# Regional Forums > United States > South US >  Central Texas/Hill Country?

## TXpythons

Thought I would start a thread looking for people who are in central Texas, specifically the I-35 corridor from Austin to San Antonio.... Anybody out there?????  :Confused:  :Very Happy:

----------


## JLC

I'm in Universal City, just north of San Antonio.  :Smile:

----------


## PitOnTheProwl

I'm in NE SA LOL

----------


## stupidcracker00

North Dallas by I-35 E. Flower Mound to be specific. Lemme know of y'all know where any rat breeders are in the area please  :Smile:

----------


## Shadow_TA

I'm about 45 min from SA, in Fredericksburg. Cant get much more hill country than here. :-)

----------


## ROACH

College Station here.

----------


## Bluebonnet Herp

San Antonio, near Helotes. Will be moving but staying in the area, just going further out in the hill country. Let me know if any of you guys know of good herping spots or good reptile stores. 😉

----------


## JLC

> San Antonio, near Helotes. Will be moving but staying in the area, just going further out in the hill country. Let me know if any of you guys know of good herping spots or good reptile stores. 


These guys -- Reptile Pets Direct -- have a store in Live Oak, which is on the north east side of San Antonio...not exactly your side of town, but it's a really nice store.

----------

_Bluebonnet Herp_ (03-27-2014),RoyalRose (04-25-2014)

----------


## RoyalRose

I'm just outside Kerrville, on Hwy 16. It's about an hour north of SA on I10.

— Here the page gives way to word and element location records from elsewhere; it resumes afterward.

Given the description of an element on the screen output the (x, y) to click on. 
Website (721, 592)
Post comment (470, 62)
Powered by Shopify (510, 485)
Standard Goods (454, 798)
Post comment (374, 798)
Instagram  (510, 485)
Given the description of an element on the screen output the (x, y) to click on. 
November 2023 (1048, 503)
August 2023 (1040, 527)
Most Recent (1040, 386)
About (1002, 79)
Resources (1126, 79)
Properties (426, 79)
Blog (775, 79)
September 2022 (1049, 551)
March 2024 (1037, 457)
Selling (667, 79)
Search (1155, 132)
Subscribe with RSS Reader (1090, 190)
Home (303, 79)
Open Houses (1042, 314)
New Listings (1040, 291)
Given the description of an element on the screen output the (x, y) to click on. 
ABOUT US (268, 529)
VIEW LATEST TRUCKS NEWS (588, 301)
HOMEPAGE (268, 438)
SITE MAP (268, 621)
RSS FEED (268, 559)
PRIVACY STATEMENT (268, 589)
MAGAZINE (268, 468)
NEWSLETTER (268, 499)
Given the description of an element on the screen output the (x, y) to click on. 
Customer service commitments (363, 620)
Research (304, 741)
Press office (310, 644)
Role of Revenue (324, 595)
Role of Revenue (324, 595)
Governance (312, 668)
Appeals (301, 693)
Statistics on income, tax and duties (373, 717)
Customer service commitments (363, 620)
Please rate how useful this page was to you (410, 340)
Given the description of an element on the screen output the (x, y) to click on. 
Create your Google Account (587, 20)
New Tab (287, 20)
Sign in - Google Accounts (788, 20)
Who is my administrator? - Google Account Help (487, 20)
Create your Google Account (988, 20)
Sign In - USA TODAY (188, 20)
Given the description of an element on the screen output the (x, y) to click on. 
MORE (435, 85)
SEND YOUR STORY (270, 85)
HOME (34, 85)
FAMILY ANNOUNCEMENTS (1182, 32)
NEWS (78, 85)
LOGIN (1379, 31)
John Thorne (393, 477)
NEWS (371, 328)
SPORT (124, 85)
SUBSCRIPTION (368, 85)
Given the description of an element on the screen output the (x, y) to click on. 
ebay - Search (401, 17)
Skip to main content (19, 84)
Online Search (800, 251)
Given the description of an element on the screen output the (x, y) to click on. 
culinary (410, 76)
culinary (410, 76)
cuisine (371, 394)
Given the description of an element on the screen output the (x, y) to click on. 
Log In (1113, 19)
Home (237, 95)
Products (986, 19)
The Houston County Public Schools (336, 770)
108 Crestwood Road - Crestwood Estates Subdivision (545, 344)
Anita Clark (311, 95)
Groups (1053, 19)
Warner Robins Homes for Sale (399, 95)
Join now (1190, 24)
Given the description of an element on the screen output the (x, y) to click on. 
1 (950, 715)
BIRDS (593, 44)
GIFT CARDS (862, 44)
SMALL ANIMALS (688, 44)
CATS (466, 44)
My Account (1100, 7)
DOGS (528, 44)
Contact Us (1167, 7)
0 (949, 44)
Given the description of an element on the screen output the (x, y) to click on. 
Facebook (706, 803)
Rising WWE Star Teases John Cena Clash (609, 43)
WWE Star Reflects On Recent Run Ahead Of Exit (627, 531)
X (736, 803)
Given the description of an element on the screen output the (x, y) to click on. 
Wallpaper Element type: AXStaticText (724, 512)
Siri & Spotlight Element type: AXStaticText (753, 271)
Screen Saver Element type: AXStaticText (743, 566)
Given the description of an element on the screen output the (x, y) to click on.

I must go check out that store in Live Oak! I never knew one would be so close!

----------


## saffronflame

San Antonio here  :Smile:

----------


## veerman92

New Braunfels/San Marcos here!!!

----------


## Tsanford

San Antonio here.

Sent from my SM-G900T using Tapatalk

----------


## fireflii

Central Austin right off mopac.

----------